As the observations on page 24 of the book tells us “we are unable, at certain times, to bring into our consciousness with sufficient force the memory of the suffering and humiliation of even a week or a month ago.” BB. p. 24. So, think about it, we have about a week or a month to get this deal or the disease kicks back in. It may not be a relapse on alcohol or drugs but the disease manifests in many other ways. Meetings are simply a place for newcomers to meet a person who lives by the book and can act as a guide.
Real alcoholics or druggies don’t obtain a quality life or have clear-thinking just by quitting the drink or drug. Oh sure, life starts looking better from outward appearances. How could it not, we no longer have the hangovers and handicaps caused by drug and alcohol use. Not to sound cliché, but looks can be deceiving. The process of becoming truly healed requires sanity, and for us, sanity requires transformation. It is called by many names, such as personality change, religious experience, spiritual awakening, emotional rearrangement, or psychic change, among others. Whatever the hell you wanna call it, it is a difference beyond description in how a person feels and reacts to life.

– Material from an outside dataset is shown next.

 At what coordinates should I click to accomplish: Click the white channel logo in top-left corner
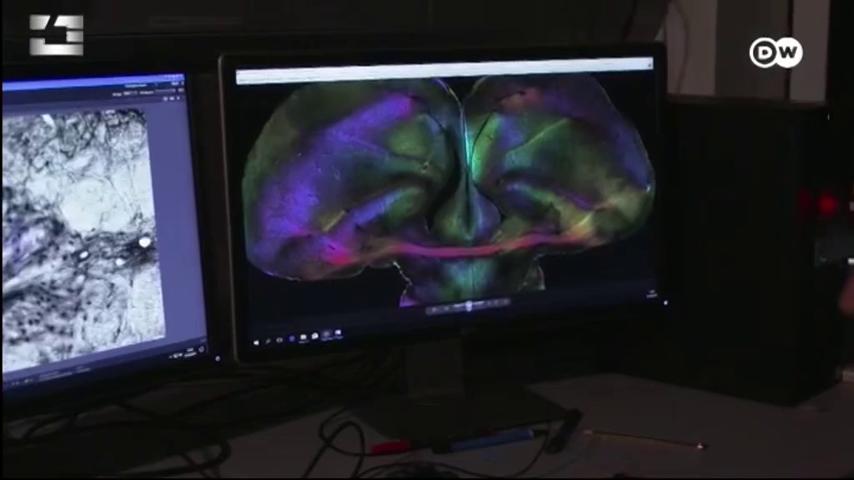click(x=55, y=34)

For our purposes we’ll call it a spiritual maturity change and it usually takes place within a few months if one follows the road-map laid out in the book. But to be clear it is not self-discipline it is something much greater. It is a New Power that flows into us and does for us what we could not do for ourselves. It is seen by its fruit, for example, the ideas, attitudes, and emotions that had been the guiding force in a person’s life undergo a dramatic change. In a nutshell, this person gets possessed by a sense of Power and well-being sufficient to allow him or her to be steady and comfortable in the face of life's day-to-day drudgery, calamities, and triumphs.